Revelation  2:1-7 is an account of Jesus’ message to the church  in Ephesus, the first of seven exhortations to various churches in the Roman  Empire. Ephesus had some unique challenges for a Christ-follower in that it was  home to the Emperor’s cult and the worship of the Greek goddess Artemis (Acts 19:23-40). Because of  these influences, the Ephesian believers had developed great discernment when it  came to false teachers and heresy. Christ commended them for this discernment,  but He faulted them for having lost their “first love.”

The first love  which characterized the Ephesians was the zeal and ardor with which they  embraced their salvation as they realized they loved Christ because He first  loved them (1 John 4:19)  and that it was in fact His love for them that had made them “alive together  with Christ.” So overwhelmed were they by the joy that came from understanding  their former state—dead in trespasses and sins—and their new life in Christ,  that they exhibited the fruit of that joy (Ephesians  2:1-5).

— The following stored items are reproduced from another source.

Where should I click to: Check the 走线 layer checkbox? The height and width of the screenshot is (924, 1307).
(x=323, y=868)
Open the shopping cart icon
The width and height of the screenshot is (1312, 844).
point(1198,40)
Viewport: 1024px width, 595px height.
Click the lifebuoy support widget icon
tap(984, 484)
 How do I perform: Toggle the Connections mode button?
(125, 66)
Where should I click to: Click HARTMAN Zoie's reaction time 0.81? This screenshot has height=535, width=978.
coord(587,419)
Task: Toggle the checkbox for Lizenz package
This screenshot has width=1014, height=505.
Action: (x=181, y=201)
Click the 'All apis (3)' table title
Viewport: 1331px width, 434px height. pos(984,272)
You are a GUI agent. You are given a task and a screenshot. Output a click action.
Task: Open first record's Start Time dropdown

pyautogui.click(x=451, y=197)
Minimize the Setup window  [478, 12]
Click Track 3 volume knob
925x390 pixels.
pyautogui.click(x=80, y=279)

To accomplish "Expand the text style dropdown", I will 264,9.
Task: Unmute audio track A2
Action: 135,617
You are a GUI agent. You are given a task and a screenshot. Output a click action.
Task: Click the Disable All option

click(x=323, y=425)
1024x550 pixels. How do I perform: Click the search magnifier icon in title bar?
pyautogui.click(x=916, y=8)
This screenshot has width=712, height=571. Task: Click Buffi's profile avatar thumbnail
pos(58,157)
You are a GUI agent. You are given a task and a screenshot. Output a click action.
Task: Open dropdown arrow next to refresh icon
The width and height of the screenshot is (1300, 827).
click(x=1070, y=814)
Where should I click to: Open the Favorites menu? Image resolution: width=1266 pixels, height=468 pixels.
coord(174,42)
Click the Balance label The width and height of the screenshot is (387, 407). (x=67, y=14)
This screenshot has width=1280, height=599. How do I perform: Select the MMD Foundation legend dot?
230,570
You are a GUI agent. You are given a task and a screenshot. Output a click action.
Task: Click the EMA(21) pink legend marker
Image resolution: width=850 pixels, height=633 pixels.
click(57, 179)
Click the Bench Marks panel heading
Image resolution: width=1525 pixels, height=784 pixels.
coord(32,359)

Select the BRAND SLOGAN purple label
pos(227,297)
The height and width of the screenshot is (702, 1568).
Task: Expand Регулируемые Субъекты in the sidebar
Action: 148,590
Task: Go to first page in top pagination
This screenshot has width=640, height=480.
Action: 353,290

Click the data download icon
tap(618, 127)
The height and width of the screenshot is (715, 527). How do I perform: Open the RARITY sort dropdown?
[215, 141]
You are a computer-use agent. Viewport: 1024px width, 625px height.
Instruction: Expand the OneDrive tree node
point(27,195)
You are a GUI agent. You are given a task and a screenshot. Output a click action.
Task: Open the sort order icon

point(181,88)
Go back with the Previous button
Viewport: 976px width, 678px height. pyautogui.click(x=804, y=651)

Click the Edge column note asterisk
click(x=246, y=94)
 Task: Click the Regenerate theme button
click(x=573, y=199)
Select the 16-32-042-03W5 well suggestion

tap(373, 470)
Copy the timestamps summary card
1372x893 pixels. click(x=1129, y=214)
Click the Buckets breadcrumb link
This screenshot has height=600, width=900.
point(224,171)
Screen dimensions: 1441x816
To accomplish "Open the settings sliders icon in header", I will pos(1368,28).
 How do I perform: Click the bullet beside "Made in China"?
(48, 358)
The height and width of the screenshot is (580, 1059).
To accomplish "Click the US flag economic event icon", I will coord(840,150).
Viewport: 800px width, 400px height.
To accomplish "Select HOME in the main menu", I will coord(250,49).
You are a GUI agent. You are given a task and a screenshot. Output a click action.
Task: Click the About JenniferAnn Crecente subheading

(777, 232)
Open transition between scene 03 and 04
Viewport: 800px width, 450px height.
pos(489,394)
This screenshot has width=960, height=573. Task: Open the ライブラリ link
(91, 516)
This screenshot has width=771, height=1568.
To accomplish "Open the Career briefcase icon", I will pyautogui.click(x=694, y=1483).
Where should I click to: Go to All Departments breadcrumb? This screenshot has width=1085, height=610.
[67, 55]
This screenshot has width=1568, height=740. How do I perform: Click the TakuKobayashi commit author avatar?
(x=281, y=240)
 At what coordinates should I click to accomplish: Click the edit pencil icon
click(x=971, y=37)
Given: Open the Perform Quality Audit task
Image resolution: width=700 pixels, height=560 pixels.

Because of God’s great love for the Ephesians, they were “made alive  in Christ” and that new life was exhibited in the passion of gratitude. That  passion for the Savior spilled over onto one another and out to those in the  culture they inhabited, corrupt as it was.

Jesus commends the Ephesians  for their many good works and hard work. They tested teachers to see whether  their professions were real; they endured hardship and persevered without  growing weary. But they had lost their warmth and zeal for Christ, and when that  happens, they began to “go through the motions” of good works, motivated not by  the love of and for Christ, but by the works themselves. What was once a love  relationship cooled into mere religion. Their passion for Him became little more  than cold orthodoxy.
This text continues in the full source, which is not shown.